Puis, le cabinet enverra une lettre de désignation au président du CHSCT.
Enfin, une réunion tripartite (entre le cabinet mandaté, les représentants du personnel au CHSCT et la Direction) sera programmée. Celle-ci doit permettre d’entamer la phase d’instruction de la demande et d’élaborer la lettre de mission qui reprendra entre autres, la méthodologie envisagée, les modalités de recueil et d’analyse des informations, ainsi que le budget temps et financier alloué.
Délais d’expertise
Le risque grave fait preuve d’une grande diversité de contexte. C’est pourquoi le délai d’expertise n’est pas prédéfinie de façon légale mais définie en accord avec les membres élus au CHSCT suivant le cadre de la demande.
Déroulement et apport de l’expertise
L’expertise se déroule généralement en 3 étapes clefs :
La préparation de l’expertise, qui comporte entre autres l’analyse de la demande, l’analyse documentaire, les entretiens avec les membres du CHSCT… etc. Cette étape doit permettre à l’expert de comprendre la situation et d’élaborer une proposition d’expertise où les champs d’investigation auront été ciblés.
La phase d’investigation comprend les entretiens avec les salariés ainsi que les périodes d’observation. Celles-ci permettent à l’expert le recueil des informations nécessaires au traitement de la demande.

##########

**TRAVAIL À FAIRE 1**:
Répondez aux questions suivantes d'après l'extrait sur l'expertise du CHSCT.
(a) À qui le cabinet enverra-t-il une lettre de désignation ?
(b) En accord avec qui le délai d'expertise est-il défini ?
(c) Que comprend la phase d'investigation ?
**TRAVAIL À FAIRE 2**: Poursuivez l'extrait sur l'expertise du CHSCT après sa dernière phrase.
Les lignes ci-dessous proviennent d'une autre source que l'extrait sur l'expertise du CHSCT.

**DONNÉES FOURNIES**:
##########

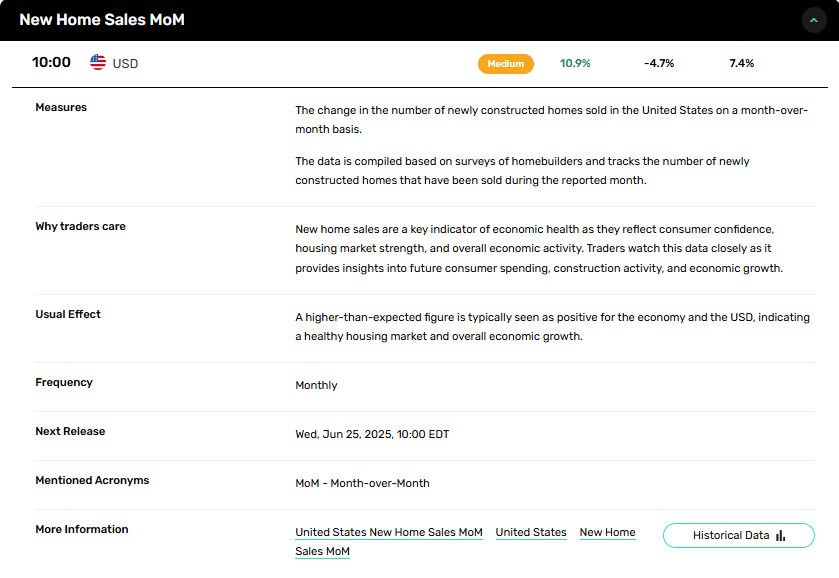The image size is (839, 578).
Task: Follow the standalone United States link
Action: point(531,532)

##########

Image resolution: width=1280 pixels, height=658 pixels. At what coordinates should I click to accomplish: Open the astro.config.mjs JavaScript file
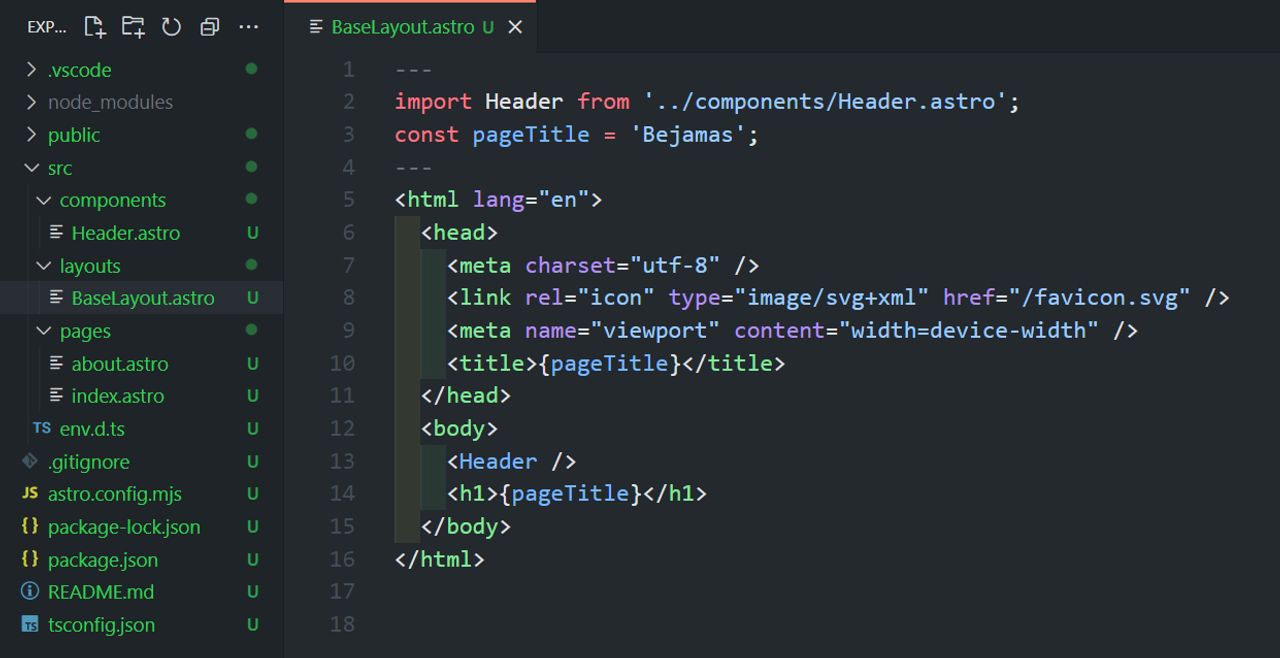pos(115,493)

##########

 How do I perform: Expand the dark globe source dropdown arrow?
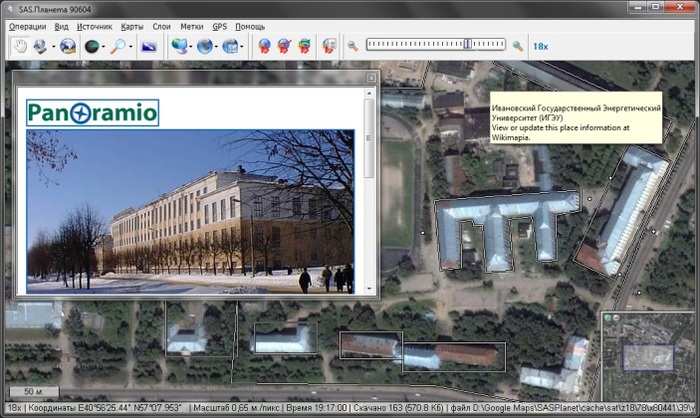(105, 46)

##########

**RÉSULTAT 1**:
(a) Au président du CHSCT.
(b) Avec les membres élus au CHSCT, suivant le cadre de la demande.
(c) Les entretiens avec les salariés ainsi que les périodes d'observation.

**RÉSULTAT 2**:
La phase d’analyse et de restitution s’appuient sur les informations préalablement recueillies. L’expert traite les informations pour les rendre accessibles et visibles au sein d’un rapport détaillé. L’objectif est de dépeindre la situation de façon objective le plus lisiblement et clairement possible dans le but de :
- Alimenter et éclairer la réflexion des représentants du personnel au CHSCT face à la situation de risque grave.
- Identifier les symptômes présents au sein de l’entreprise ainsi que les facteurs de risque pour l’hygiène, la santé, la sécurité et les conditions de travail des salariés pour anticiper de manière préventive la dégradation des conditions de travail et la santé des salariés
- Comprendre les enjeux liés aux conditions de travail et permettre leur analyse de façon claire, en mettant à profit des compétences pluridisciplinaires.
- Formuler des recommandations pour prévenir l’exposition des collaborateurs et alimenter un plan de prévention durable et efficace permettant d’agir à la source des problèmes rencontrés, comme le préconise le Code du travail dans les principes généraux de prévention :« combattre le risque à la source ».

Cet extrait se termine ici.